▸ **Отрывок для чтения**
—————
Mobilis in mobili. Личность в эпоху перемен
Шрифт:
Третий способ – пытаться самому усложняться, то есть повышать внутреннюю организацию, развивать новое понимание, выстраивать новую структуру: структуру мира, структуру объяснения собственного поведения, структуру управления собой и своей жизнью, пытаясь угнаться за сложностью мира. Этот путь безнадежен, мы никогда не сможем угнаться за усложнением мира, но только он ведет нас по продуктивной траектории развития. Сложность пугает, если воспринимать ее как нечто патологическое и ненормальное, но понимание того, что сложность – это продуктивная вещь и ценный ресурс, позволяет пересмотреть отношение к ней. Как-то в одном немецком университете я увидел на стене табличку-объявление: «Если бы мозг человека был настолько простым, чтобы его можно было познать, мы были бы такими тупыми, что не могли бы это сделать». Замкнутый круг, однако, ему можно радоваться, а можно печалиться. Печалиться тому, что человеческий мозг так сложен, что его не познаешь, а радоваться тому, что мы сами настолько сложны, что это дает нам какие-то шансы.
—————
▸ **Исходные данные**
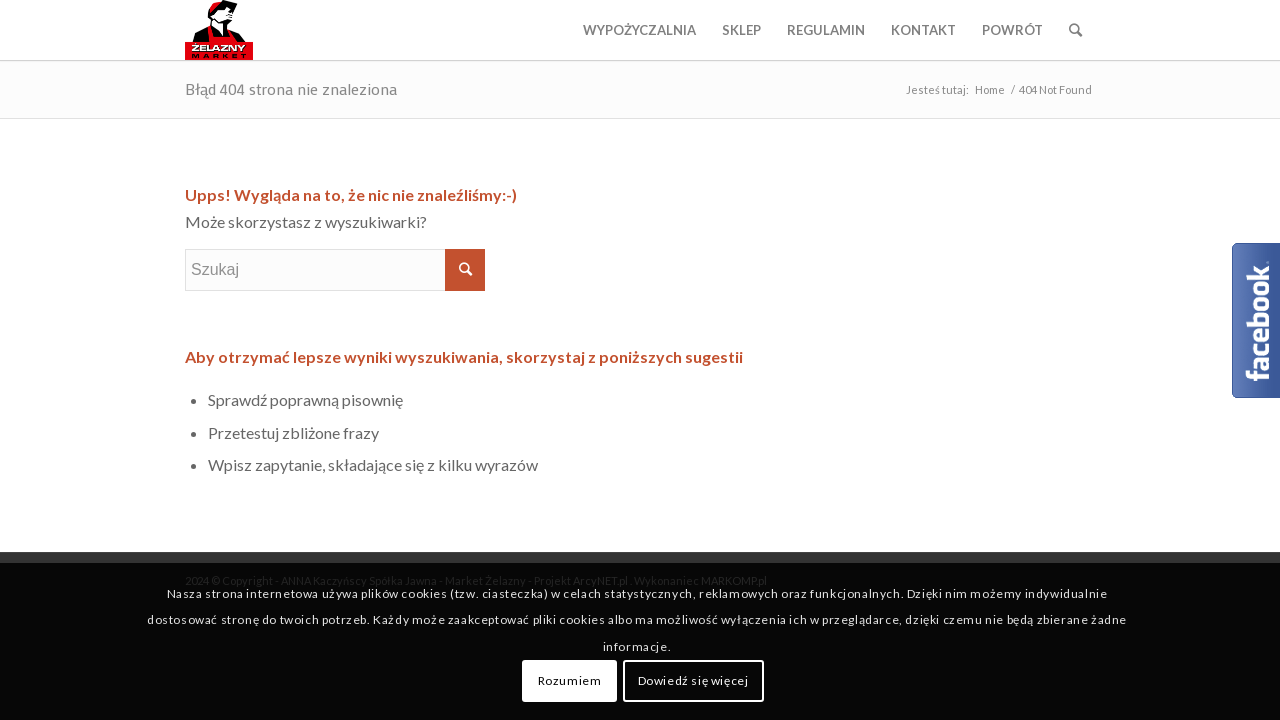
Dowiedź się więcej (693, 680)
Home (990, 89)
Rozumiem (570, 680)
—————
▸ **Задание**
Что, согласно отрывку для чтения, позволяет пересмотреть отношение к сложности?

▸ **Результат выполнения**
Понимание того, что сложность – это продуктивная вещь и ценный ресурс.